:: Extracted data ::
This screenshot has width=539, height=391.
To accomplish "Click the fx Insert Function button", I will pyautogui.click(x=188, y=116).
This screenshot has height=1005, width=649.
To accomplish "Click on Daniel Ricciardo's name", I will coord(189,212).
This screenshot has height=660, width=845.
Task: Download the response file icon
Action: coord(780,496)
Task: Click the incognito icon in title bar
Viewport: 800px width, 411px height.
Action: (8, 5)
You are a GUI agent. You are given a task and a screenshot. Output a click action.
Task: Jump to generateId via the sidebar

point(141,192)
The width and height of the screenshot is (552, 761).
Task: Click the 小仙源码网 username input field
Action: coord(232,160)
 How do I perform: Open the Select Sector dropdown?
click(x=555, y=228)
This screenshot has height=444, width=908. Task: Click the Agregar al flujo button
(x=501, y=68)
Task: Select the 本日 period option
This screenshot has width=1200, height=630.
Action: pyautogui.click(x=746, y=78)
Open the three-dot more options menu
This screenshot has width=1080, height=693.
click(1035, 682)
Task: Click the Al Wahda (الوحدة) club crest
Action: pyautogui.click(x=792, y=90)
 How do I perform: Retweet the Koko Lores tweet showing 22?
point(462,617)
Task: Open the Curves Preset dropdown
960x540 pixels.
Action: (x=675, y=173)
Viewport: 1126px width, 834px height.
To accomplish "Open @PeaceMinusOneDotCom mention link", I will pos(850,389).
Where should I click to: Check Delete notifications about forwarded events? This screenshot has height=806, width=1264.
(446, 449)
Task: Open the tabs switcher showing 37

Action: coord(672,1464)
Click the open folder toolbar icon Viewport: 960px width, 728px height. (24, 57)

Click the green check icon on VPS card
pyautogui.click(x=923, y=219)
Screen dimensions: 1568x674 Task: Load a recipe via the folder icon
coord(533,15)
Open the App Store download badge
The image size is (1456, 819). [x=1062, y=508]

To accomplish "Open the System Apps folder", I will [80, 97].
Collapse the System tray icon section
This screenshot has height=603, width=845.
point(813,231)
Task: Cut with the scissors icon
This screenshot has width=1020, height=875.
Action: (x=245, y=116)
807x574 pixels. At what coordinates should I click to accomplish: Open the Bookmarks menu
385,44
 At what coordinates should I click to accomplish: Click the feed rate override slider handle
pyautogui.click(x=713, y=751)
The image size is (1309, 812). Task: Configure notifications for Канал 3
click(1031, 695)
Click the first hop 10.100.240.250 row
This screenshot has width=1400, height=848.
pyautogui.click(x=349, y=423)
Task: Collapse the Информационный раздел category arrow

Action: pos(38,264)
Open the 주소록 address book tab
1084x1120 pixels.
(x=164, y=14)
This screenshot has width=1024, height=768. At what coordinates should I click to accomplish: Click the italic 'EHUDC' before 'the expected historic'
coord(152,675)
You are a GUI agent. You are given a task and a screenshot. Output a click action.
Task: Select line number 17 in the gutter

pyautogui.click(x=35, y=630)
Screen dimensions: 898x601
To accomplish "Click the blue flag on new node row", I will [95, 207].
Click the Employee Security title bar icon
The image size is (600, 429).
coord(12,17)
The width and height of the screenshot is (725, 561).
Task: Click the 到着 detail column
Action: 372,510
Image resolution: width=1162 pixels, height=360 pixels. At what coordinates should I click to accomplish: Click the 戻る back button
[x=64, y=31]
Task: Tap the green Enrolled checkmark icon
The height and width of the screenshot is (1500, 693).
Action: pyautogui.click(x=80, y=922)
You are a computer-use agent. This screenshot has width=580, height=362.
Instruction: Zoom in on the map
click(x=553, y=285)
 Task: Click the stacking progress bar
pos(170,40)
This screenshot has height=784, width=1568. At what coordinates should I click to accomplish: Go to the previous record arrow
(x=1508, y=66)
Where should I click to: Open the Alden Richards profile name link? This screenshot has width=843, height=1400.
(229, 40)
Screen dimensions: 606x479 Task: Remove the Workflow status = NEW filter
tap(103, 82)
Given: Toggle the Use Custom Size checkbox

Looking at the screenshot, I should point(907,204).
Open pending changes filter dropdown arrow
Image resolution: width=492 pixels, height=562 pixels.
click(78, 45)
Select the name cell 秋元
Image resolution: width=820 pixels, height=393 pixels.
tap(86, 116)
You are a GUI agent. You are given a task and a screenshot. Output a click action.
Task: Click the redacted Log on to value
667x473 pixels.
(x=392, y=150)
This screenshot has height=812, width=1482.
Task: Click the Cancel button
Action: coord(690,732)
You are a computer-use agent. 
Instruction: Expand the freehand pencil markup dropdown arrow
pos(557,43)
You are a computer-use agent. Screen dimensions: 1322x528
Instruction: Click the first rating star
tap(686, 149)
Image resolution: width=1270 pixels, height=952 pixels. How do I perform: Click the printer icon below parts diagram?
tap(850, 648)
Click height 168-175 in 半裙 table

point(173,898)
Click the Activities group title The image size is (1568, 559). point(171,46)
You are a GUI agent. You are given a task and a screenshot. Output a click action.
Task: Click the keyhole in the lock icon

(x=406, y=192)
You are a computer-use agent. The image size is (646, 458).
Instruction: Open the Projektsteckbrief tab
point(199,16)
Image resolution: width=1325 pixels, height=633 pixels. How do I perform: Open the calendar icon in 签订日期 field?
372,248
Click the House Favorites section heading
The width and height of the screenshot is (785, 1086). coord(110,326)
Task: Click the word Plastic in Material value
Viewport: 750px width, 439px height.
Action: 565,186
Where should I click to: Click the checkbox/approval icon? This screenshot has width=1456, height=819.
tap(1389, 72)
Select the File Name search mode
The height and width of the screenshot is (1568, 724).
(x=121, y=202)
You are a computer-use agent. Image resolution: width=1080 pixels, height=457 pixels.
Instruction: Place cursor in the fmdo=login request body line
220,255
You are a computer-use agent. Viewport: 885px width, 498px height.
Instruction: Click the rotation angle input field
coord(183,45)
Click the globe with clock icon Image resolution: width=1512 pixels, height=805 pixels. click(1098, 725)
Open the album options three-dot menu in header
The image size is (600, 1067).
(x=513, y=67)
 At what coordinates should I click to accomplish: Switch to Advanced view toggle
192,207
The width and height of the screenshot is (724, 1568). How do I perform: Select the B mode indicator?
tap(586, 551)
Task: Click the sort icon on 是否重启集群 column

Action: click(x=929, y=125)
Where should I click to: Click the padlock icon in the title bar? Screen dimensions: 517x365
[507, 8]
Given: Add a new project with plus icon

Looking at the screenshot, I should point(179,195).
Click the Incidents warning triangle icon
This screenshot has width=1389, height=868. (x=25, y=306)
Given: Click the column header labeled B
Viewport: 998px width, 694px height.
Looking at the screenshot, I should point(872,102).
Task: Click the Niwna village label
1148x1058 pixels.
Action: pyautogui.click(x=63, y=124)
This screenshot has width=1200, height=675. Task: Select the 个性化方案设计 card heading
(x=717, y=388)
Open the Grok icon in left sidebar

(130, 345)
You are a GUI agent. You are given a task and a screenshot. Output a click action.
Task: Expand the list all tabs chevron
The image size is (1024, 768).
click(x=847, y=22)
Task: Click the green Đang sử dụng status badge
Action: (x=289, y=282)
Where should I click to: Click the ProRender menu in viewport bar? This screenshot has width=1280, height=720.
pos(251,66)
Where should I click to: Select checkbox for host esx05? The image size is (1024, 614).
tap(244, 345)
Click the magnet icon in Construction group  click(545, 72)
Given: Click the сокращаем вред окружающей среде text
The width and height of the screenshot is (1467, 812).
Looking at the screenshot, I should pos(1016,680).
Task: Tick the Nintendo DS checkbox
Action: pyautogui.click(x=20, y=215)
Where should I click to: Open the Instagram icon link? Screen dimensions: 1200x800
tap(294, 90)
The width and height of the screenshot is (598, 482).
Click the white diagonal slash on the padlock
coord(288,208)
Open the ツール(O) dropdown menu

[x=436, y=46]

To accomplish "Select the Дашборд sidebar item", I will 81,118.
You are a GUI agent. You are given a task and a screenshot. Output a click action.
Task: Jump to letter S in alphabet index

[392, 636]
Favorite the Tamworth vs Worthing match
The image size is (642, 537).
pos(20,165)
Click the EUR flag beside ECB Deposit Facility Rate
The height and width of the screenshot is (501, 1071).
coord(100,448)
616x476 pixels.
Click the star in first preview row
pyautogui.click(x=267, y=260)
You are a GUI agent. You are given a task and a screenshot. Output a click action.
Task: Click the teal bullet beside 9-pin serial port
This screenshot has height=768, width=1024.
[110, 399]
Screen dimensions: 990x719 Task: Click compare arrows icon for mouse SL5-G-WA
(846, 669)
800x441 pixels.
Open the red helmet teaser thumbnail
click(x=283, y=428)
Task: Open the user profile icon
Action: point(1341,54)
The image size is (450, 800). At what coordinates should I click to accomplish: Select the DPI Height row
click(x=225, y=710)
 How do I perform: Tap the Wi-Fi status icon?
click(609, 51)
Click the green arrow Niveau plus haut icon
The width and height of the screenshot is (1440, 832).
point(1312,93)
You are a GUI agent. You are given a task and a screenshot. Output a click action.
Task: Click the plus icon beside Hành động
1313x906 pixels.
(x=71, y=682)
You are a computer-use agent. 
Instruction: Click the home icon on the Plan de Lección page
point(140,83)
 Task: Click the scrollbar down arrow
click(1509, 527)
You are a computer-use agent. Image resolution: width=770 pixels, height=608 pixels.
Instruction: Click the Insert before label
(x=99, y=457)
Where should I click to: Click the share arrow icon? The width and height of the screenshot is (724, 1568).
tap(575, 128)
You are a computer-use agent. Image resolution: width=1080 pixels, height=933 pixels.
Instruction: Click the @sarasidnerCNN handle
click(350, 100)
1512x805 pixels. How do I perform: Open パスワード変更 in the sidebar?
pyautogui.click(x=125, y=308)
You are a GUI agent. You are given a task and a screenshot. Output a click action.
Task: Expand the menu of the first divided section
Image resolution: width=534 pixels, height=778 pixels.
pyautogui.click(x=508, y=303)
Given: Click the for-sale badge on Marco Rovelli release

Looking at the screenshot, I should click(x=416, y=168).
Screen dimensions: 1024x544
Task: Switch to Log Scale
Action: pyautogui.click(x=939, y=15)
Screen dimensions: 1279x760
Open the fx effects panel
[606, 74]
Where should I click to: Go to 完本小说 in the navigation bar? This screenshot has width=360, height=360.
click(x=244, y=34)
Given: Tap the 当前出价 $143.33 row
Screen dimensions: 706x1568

:: Task description ::
Where does the string "computer" occur in the material? Copy every line where it does.

:: Task output ::
You are a computer-use agent. This screenshot has width=580, height=362.
You are a computer-use agent. 
You are a computer-use agent. Screen dimensions: 1322x528
You are a computer-use agent. The image size is (646, 458).
You are a computer-use agent. Image resolution: width=1080 pixels, height=457 pixels.
You are a computer-use agent. Viewport: 885px width, 498px height.
You are a computer-use agent. 
You are a computer-use agent. Image resolution: width=770 pixels, height=608 pixels.
You are a computer-use agent. Image resolution: width=1080 pixels, height=933 pixels.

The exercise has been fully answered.